The only thing is, like Skadden Arps, acting for The Disney Company when they bought LucasFilm, was  who owned the rights to Han Solo and around 10,000 other Star Wars characters, the issues at stake are somewhat different from currency swaps or M&A deals that usually characterize these folk.

The Hollywood Reporter:

To sort through them all, he assembled a legal team of bona fide Star Wars fans. “I tried to find people in the office who … didn’t have to spend time figuring out who Princess Leia was,” recalls McCarthy. “I was shocked by how many people knew the intricacies of whose father-in-law was married to whose sister.” The top-secret process — code names were employed to keep office chatter to a minimum — started in June 2012, and crunch time came during a six-week period beginning in August, when as many as 20 Skadden employees (from $500-an-hour partners to less expensive paralegals) pored over complex chain-of-title documents related to Star Wars and Lucasfilm.

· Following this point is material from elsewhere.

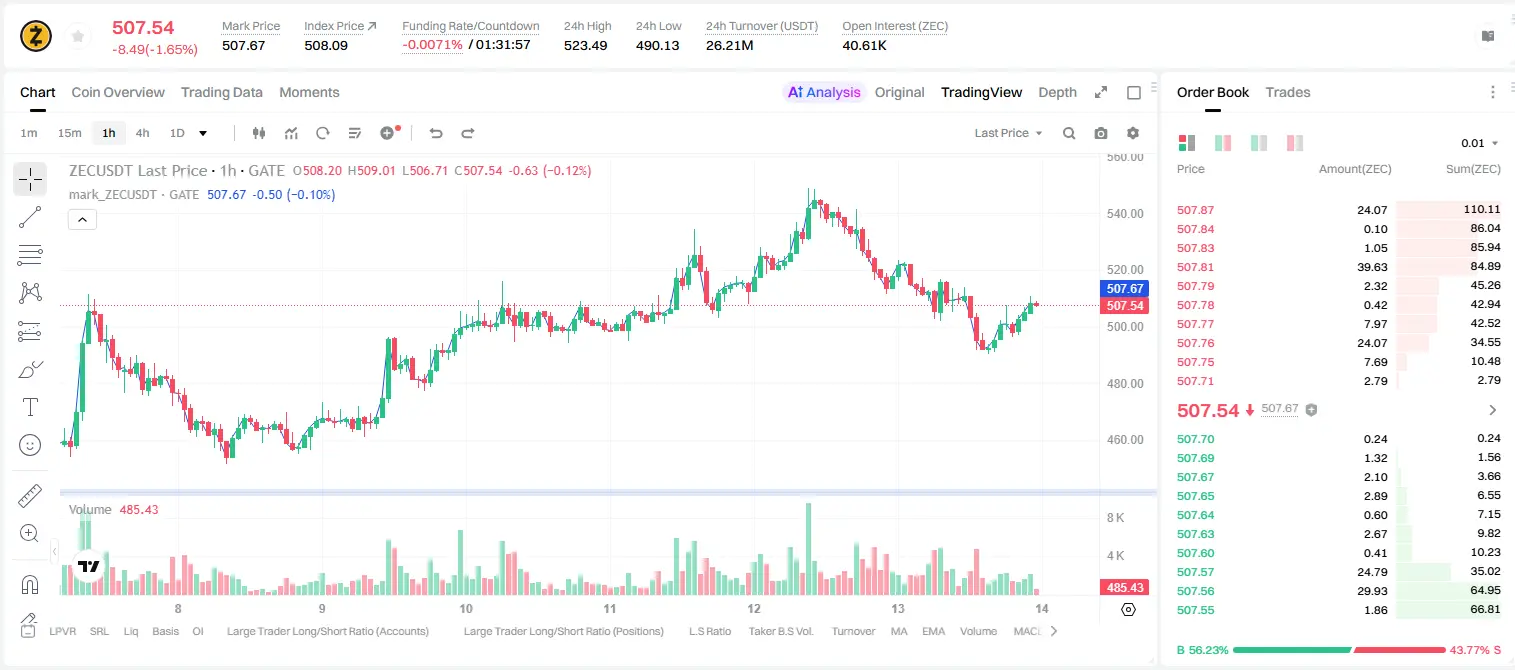
Task: Switch chart to Depth view
Action: point(1057,92)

“George had a history of associations with different people who had different rights, so sorting that all out was our biggest challenge,” says McCarthy. “Like anything else in the entertainment industry, if something becomes successful, everybody puts their hand up. So, over the years, there were people who put up their hands.”

 

Working with Lucas’ lawyers at Latham & Watkins, McCarthy’s team researched all copyright assignments and distribution agreements. The team eventually determined that all the important copyrights were intact and available to sell to Disney, save for distribution rights for the original Star Wars film, which 20th Century Fox maintains even after Disney’s acquisition of Lucasfilm closed Oct. 30.

 

Despite the complexity of the deal and the worldwide headlines the announcement generated, McCarthy — who also worked on Disney’s 2006 purchase of Pixar Animation Studios — says the transaction surprisingly was smooth. He never even had to fly to Lucasfilm’s San Francisco and Marin County headquarters, leaning on Skadden associates from the firm’s Palo Alto offices to handle the face-to-face work. “I’ve seen deals where there are enormous sticking points,” says McCarthy. “But this one had a sense of rhythm and momentum.”